I stumbled across a book on Amazon that I decided to buy because it looked like it might be able to give me some insight into this little-ongoing-crisis-of-sorts-that-keeps-rearing-its-head…the book is called “Falling in Love – why we choose the lovers we choose” and is written by clinincal and social psychologist and couples therapist Ayala Malach Pines. I am currently at about page 150 of a bit over 200 pages – through most of the book and a lot of it is making sense to me actually, many times the realisations its bringing me are not the most pleasant and can be a bit painful (seeing stupid patterns and repetitive behaviour/ mistakes on my own part) – but from pain comes growth right? Or something like that?

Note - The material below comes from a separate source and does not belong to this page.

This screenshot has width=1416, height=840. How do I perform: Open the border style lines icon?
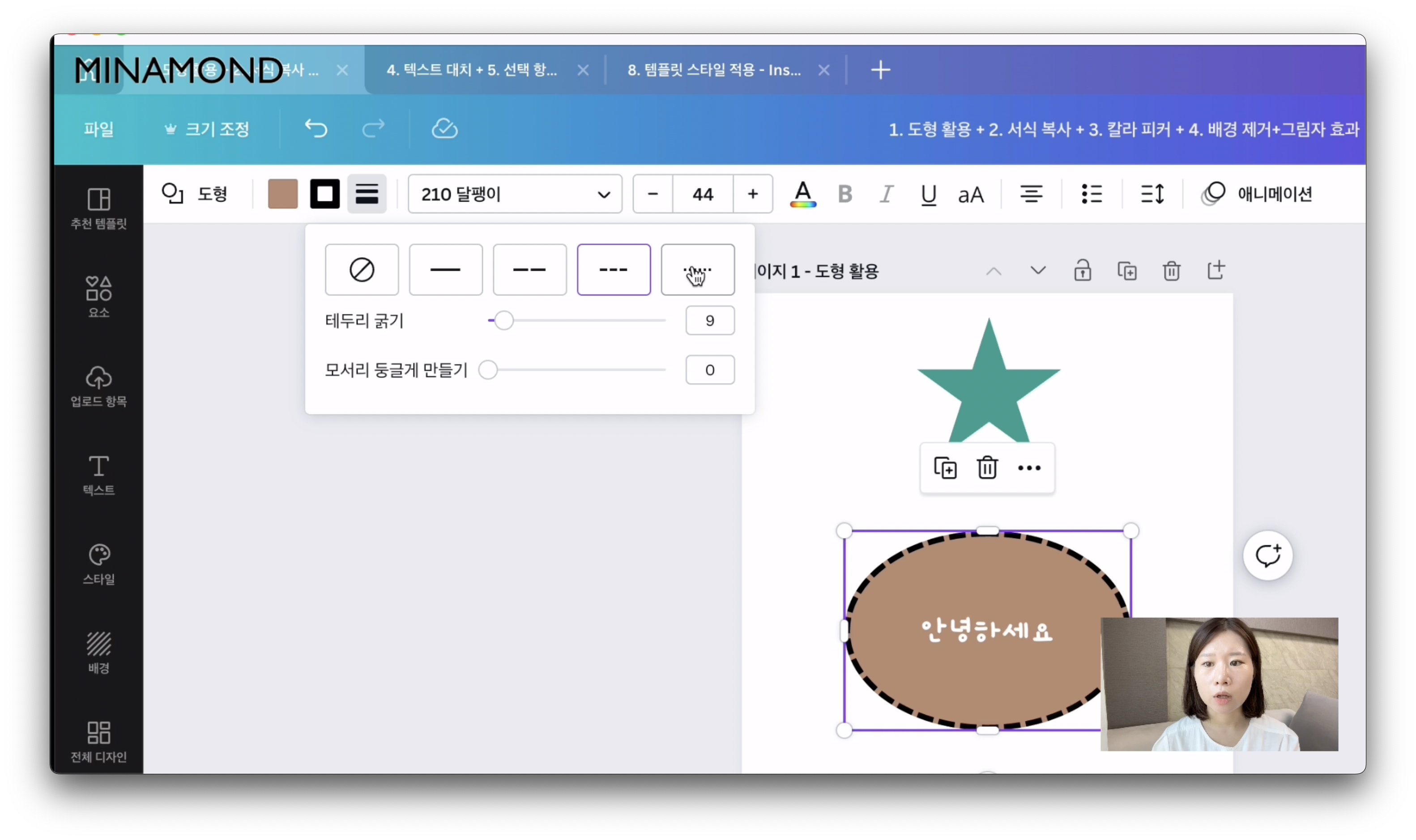click(x=367, y=194)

For most of you who might not share my level of interest in psychology and my fascination with trying to understand not only my own own psyche but that of my fellow human beings this book might be a bit too academic at times, but its most definitely a great book on the subject for anyone who genuinely wants to try and understand.

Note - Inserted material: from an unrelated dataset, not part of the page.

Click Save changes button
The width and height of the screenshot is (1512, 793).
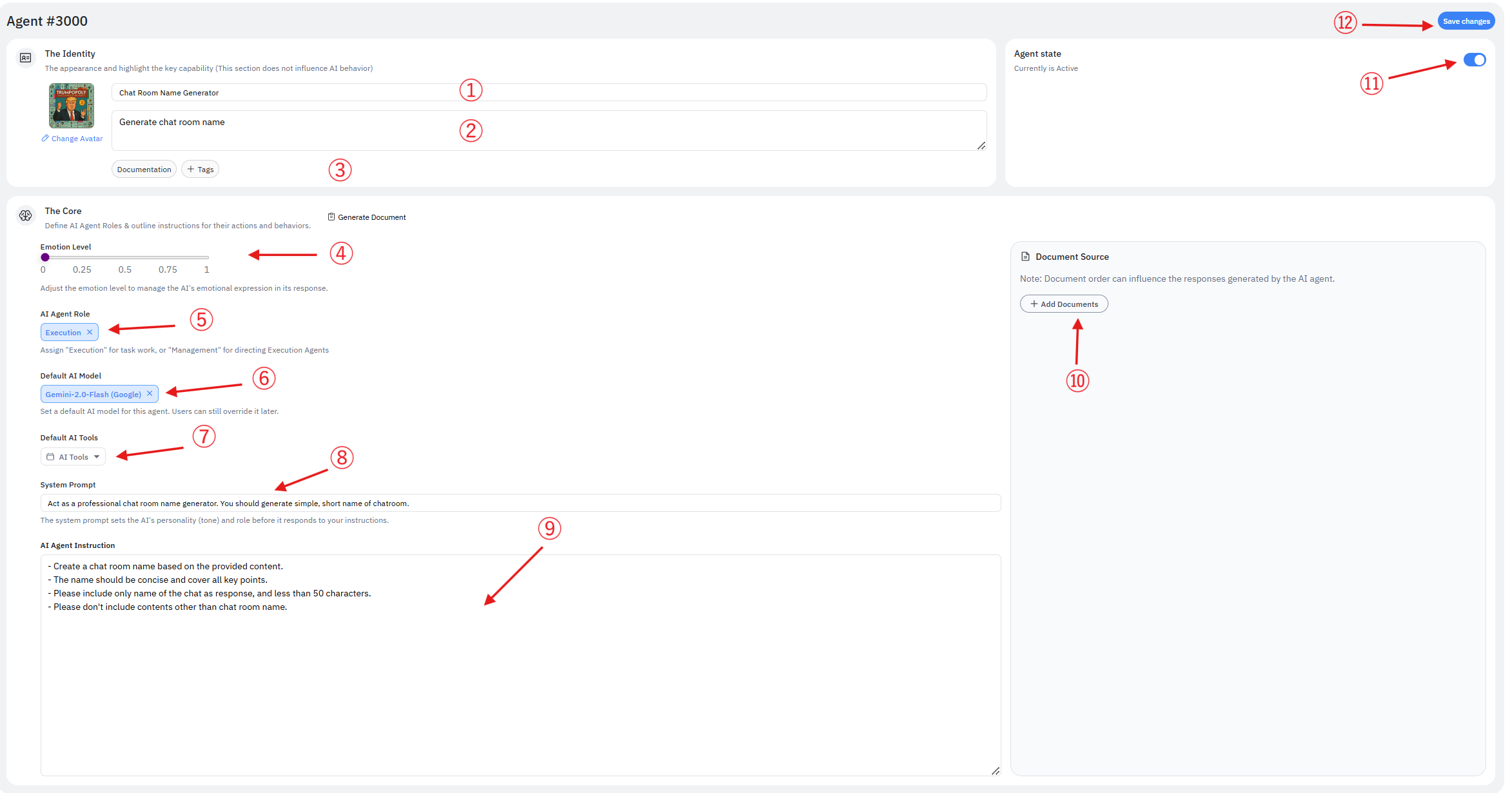(1466, 21)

For anyone interested – the book is available on Amazon – right here. It costs about £23 and is a solid 200+ pages of thick and heavy social and clinical psychology, research, case studies – but also intertwined with personal stories, examples, advice & recommendations at the end of every chapter as well as becautiful quotes, poetry and historical and mythological tales of love.
But as mentioned – if you do not work, study or have a very deep interest in psychology this book might be a tad heavy going, don’t let that put you off but you can’t say I didn’t warn you either. At least you’re not getting some soppy airy-fairy bullshit – that’s gotta be worth £23 right? It is to me anyway…
Moving on – please do note, this is a fully personal and genuine blog post and not endorsed by anyone in any way whatsoever before you jump to any conclusions.
Goodreads.com also says “Falling in Love is the first book to unlock the mysteries of how and why we fall in love. Renowned psychologist Ayala Pines shows us why we fall for the people we do, and argues convincingly that we love neither by chance nor by accident. She offers sound advice for making the right choices when it comes to this complicated emotion. Packed with helpful suggestions for those seeking love and those already in it, this book is about love’s many puzzles.
The second edition furthers the work of the popular and successful first edition. With expanded research, theory, and practice, this book once again provides one of a kind understandings of the experience of love. The new edition offers updated references to recent research, new chapter exercises, and “case examples” of romantic stories to begin each chapter.”